With the re-election of Inslee in 2020, Langlie, Daniel J. Evans and Inslee are the only three Washington governors to be elected to three terms.

Governors

Governors of the Territory of Washington

Washington Territory was created on March 2, 1853, from the northern half of Oregon Territory. At this point, Washington Territory also included the northern panhandle of modern Idaho and parts of Montana. The southern half of Idaho was assigned to the Washington Territory in 1859 after Oregon was admitted as a state. Idaho Territory was split from Washington Territory in 1863 giving Washington Territory its final borders.

Due to the long distance between Washington, D.C., and Olympia, there was often a lengthy gap between a governor being appointed and his arrival in the territory.

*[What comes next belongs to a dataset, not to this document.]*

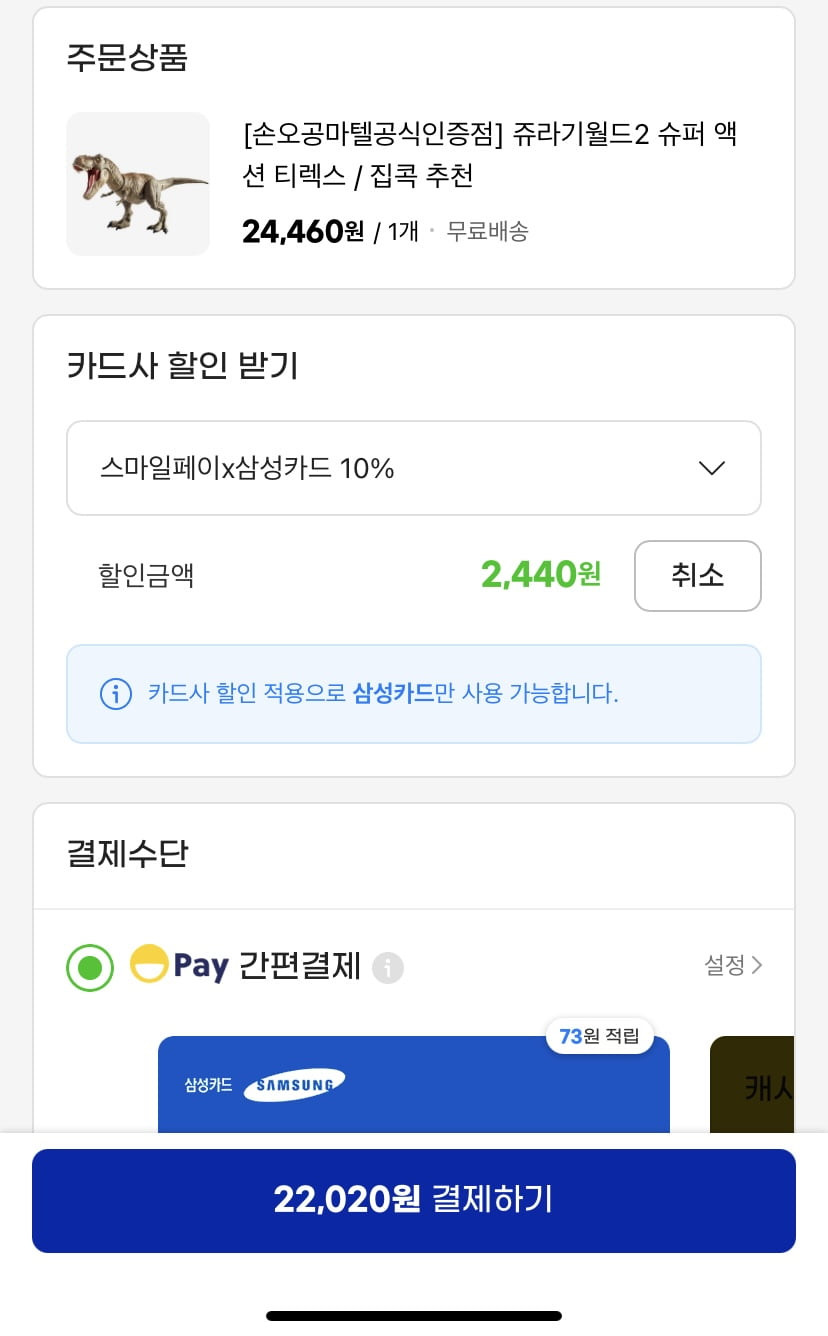Viewport: 828px width, 1336px height.
Task: Select the Smile Pay 간편결제 radio button
Action: point(90,967)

Governors of the State of Washington
Washington was admitted to the Union on November 11, 1889. The term for governor is four years, commencing on the second Monday in the January following the election. If the office of governor is vacant or the governor is unable to discharge their duties, the lieutenant governor assumes the duties of governor, though still officially retains the office of lieutenant governor. If both the offices of governor and lieutenant governor are unable to fulfill their duties, the secretary of state is next in line, and then the treasurer. There is no limit to the number of terms a governor may serve. The office of lieutenant governor is not elected on the same ticket as the governor.

 Parties

Succession

See also
 List of Washington state legislatures

Notes

References
General

 

Constitution

Specific

External links

Office of the Governor of Washington

Lists of state governors of the United States

Governors
Governors of Washington Territory
1889 establishments in Washington (state)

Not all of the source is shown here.